The UK is to spend an extra £60m to £70m a year on space technology, by upping its commitment to the European Space Agency (ESA). The Chancellor George Osborne announced today that Britain was willing to commit an average of £240m a year for the next five years to ESA, mainly in capital. The country currently gives the agency an …
A fine move
....from the same people who a week ago were promising to stand up to substantial increases in European Union budgets.
A 38% increase in the budget for ESA is obviously a bargain as austerity starts to bite here at home, and think what we're going to get for this money: The Galileo sat nav system, because, well, because.
Any support for the ideqa of starting an e-petition on the No10 web site, asking for the public strangulation of Cameron and Osbourne?
ESA is not EU
Galileo is an EU project, not an ESA project.

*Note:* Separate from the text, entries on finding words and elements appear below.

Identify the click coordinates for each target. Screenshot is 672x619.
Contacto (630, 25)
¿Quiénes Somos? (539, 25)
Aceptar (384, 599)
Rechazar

ESA is not the "Space Arm" of the EU. The two organisations are unrelated but collaborate on certain projects.
Even after the increase, £240 million a year is peanuts, considering the total size of the UK's annual budget (£682 billion for 2012).
Re: ESA is not EU
Correct. It will also flow back via the "geographical return" redistribution which consists in dishing out contracts to member states in proportion to their pay-in (frankly an economically bizarre idea)
Still, what's it with politicians wanting to command that future technology come to their neighborhood, when they are quite incapable of even comprehending major economic upheavals?
Hold on, the ghost Freddy Hayek is at the door...
It's a start
Clearly the Sky TV thing is daft and misleading, but even so, I can think of worse things to spend money on than investing in space tech. Choose sectors we can be good at, and stuff them with money. Then we might just be able to compete.
Re: It's a start Oh no it's not!
"Choose sectors we can be good at, and stuff them with money. Then we might just be able to compete."
Yeah. The government picking the winners and backing them. A long history of success in that idea. Remember Harold Wilson's "white heat of technology"? BAe was one of the end results of the government backing winning sectors like aerospace. And as a result we can't even built entire aircraft ourselves, unlike (say) Sweden, France, Germany etc. Or nuclear power - a glorious and long history of vast state investment, subsidies and support, but our next generation of reactors will be designed in Japan or the US.
Government have already decided that "green" tech is a place for us to be future winners, and they've stuffed that with subsidies, but have a look at who makes the stuff, and where they make it. Again, we're not in the running.
Something's wrong, badly wrong, but expecting government to sort it out by choosing winners and investing in them is madness.
Re: It's a start
There are sectors we're good at (and I don't just mean being the world capital of dodgy finance). Did government back ARM, Imagination, CSR, etc? Or did those companies rise on their own merits?
In terms of space, ESA may have its issues with bureaucracy (who doesn't?) but it does good work. It is one of woefully few institutions to employ scientists on decent pay, which'll be good for someone and might even help nudge one or two bright youngsters to go into science in preference to law or finance. When I worked at ESA (in a contract role, not an employee) in the 1990s, it was common knowledge that the number of Good Jobs going to Brits would be vanishingly small, and we'd be the dogsbodies.
Maybe it would be a good idea if the government gave a fair proportion to the Skylon space plane project first.
For the British Space Industry to be mythical it would have not not exist, it does and is alive and well, just not high profile. We build Satellites, components and payloads.
reap what you sow
I worked on the software for Ariane 4 in Surrey back in the late 80's. I'd left by the time Ariane 5 was announced but the contract for the flight software couldn't go to a UK company as we weren't contributing enough as Maggie didn't think it was worthwhile.
So while I generally hate the Conservatives (and their pet poodle) this gets my support even if it is an order of magnitude too small.
far too small
Of the EU countries which invest in space, Britain's chunk is the smallest, by a margin far larger than this increase. As a result the UK has been suffering a brain drain for years.
Things like SSTL don't count. That's a commercial venture - but paradoxically if the UK doesn't increase its investments, SSTL gets to lose out due to the EU rules about spending money in proportion to where it's paid in.
Astrium and EADS
I suggest you look at those 'mythical' companies.
Then explain your agenda.
Oh, and then look at the 'mythical' satellites I have seen in places like Portsmouth.
Clearly this 60-70M£ would be better spent funding playmobil space projects which have been proved to be by far the most cost-effective form of space research. We all remember the massive success of PARIS, duplicated now several times by lesser beings. And LOHAN.
More funding for Playmobil research.